Don’t Rush to Create Bad Safety on Planes

The last 12 months have been a terrible year of airline disasters.

First, there was the strange disappearance of flight MH370, probably somewhere over the Indian Ocean, in what has become the most mysterious missing plane in aviation history. After months of ships, submarines and planes combing hundreds of miles of seas, the plane still has not been found.

Then there was the AirAsia QZ8501 tragedy, where inexplicably the plane plunged into the Java Sea off the Indonesia coast, killing all 162 passengers on board.

In the latest tragedy, Germanwings flight 9525 crashed on Tuesday into the French Alps. There were no survivors among the 150 passengers. We now know that the copilot deliberately crashed the plane, while the pilot was desperately trying to get back into the locked cockpit.

Despite these calamities, commercial aviation is still an incredibly safe way to travel, given the massive number of passengers airlines are shuttling through the skies these days. U.S. carriers alone transported 662 million passengers in 2014, a 2.5 percent increase over 2013, according to the Department of Transportation. Worldwide commercial airlines carried more than 3 billion people in 2014. That’s an astounding number of people who were safely delivered to their destinations. A person has better odds surviving a trip on an airplane than a trip to the airport.

But however remarkably safe the airlines are, it’s impossible to get around the fact that airplanes are flown by human beings who are using devices and software designed and programmed by human beings, and as such there is always the possibility for human error. Software can be tested vigorously, but it too is tested by humans. The same holds true for policies and procedures. Stringent airline protocol is designed to protect passengers from tragedy in the air, but all too often unforeseen ramifications may lead to other catastrophes.

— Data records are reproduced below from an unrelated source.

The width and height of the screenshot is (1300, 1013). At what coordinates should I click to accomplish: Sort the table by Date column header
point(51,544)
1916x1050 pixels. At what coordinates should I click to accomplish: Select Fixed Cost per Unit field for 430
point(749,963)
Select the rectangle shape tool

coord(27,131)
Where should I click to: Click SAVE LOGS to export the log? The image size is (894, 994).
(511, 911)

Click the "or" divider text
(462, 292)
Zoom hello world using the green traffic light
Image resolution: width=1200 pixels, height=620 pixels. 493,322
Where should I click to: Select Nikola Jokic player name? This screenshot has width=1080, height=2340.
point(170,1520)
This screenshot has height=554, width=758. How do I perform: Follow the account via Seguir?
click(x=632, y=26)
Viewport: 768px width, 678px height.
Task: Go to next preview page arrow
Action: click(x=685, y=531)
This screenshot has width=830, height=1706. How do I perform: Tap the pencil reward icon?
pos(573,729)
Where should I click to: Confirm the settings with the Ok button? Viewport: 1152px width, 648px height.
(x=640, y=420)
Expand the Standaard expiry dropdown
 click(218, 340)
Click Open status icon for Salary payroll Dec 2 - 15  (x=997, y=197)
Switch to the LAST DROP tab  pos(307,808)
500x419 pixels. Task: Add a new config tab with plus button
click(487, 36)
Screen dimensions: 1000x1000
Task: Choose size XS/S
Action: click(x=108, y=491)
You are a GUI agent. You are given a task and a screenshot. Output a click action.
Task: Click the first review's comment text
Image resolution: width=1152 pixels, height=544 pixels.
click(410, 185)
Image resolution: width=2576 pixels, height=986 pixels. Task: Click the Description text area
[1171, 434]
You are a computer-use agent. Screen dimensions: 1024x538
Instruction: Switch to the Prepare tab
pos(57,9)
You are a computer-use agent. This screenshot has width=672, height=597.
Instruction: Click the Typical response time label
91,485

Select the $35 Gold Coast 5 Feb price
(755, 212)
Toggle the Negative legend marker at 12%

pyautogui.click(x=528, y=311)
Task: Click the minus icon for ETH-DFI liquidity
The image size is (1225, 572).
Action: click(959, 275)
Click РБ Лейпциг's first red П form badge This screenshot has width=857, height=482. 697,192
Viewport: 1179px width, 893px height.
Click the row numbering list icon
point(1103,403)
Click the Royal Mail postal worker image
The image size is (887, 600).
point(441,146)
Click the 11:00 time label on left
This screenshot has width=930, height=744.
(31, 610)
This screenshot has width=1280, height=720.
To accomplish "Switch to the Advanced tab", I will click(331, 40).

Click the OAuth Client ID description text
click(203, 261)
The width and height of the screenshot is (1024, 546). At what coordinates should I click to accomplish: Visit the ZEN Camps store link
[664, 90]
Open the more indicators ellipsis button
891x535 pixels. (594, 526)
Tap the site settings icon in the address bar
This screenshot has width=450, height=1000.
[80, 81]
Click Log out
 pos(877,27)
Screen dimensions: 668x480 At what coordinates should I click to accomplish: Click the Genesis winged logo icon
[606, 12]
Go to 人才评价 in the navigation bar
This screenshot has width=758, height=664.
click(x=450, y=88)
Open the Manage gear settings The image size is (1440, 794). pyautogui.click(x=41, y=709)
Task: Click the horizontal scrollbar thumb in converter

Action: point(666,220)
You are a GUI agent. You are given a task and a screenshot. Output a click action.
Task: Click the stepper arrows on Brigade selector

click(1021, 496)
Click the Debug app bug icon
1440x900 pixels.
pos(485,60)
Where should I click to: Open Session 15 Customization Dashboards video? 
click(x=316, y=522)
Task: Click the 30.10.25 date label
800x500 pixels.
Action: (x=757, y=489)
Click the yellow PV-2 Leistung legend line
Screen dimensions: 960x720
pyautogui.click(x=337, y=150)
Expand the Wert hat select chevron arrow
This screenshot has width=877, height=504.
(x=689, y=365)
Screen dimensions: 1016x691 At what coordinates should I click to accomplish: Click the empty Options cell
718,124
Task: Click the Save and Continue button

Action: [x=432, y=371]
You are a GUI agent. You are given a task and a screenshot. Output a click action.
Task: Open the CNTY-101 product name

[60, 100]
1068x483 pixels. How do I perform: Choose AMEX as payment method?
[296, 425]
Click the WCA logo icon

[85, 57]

The Germanwings tragedy, where the copilot deliberately barred the pilot from entering the cockpit by locking the door and overriding the keypad entry, would seem incomprehensible without the backdrop of the 9/11 hijacking. How is it possible that a pilot cannot have a way to gain entry to his own cockpit? But in a reaction to 9/11, when hijackers easily gained access to the cockpit, aviation authorities were quick to create fortress-like security around it. Steel doors were installed outside all cockpits; keypad systems to open the doors were introduced. While that has been effective in keeping anyone with harmful intentions out of the cockpit, apparently no one thought of how it could potentially backfire and provide protection for a depressed homicidal pilot, Andreas Lubitz. An extreme form of protection created a new breach in security that endangered the safety of airline passengers.

Each passing day investigators are revealing more hair-raising facts about Lubitz. He didn’t appear to be stable enough to be trusted with a set of car keys, let alone a commercial plane loaded with passengers. We learn that he flunked flight school in Arizona. He was treated for depression and had been taking antidepressants for years. He had trouble with his eyesight. On the day of the crash a doctor excused him from showing up at work, and he had made bizarre troubling comments only days prior to the crash. No one had to connect the dots to observe what kind of state Lubitz was in. They were already connected, and the outline of a troubled young man who should not have been entrusted with an airliner is obvious.

And so there will be clamoring for tighter scrutiny of pilots’ mental health and a call for barring pilots with mental illness from flying. A closer look at how airlines deal with illness of every sort is certainly necessary. But at the same time, care must be taken not to create measures that will expose passengers to other risks. The only reason pilots with treatable illnesses are allowed to fly is because experts determined that it’s a better alternative than having aviators trying to hide their health issues and not taking medication or receiving therapy. A zero- tolerance policy for emotional illness or ailments that could affect a pilot’s ability to function will only encourage pilots to cover up their problems. It’s far better to have pilots who are monitored and treated properly than to have ones who are suffering from mental illness but choose to hide their diagnoses in order to preserve their jobs. Bad safety can sometimes prevent good safety from taking place.

The FAA and other national regulatory agencies have to understand how a pilot like Lubitz fell through the cracks, but they should assess carefully the imposition of any new regulations that might open another door to more tragedy.

Finally, this tragedy reminds us once again that there is nothing mortals can do that can possibly totally ensure their safety. Governments can take all kinds of precautions to keep potential terrorists out of cockpits, and can put in place strict measures to try to screen pilots with dangerous medical issues. But in the end, only Hashem can prevent a pilot from suddenly deciding to crash a plane full of passengers.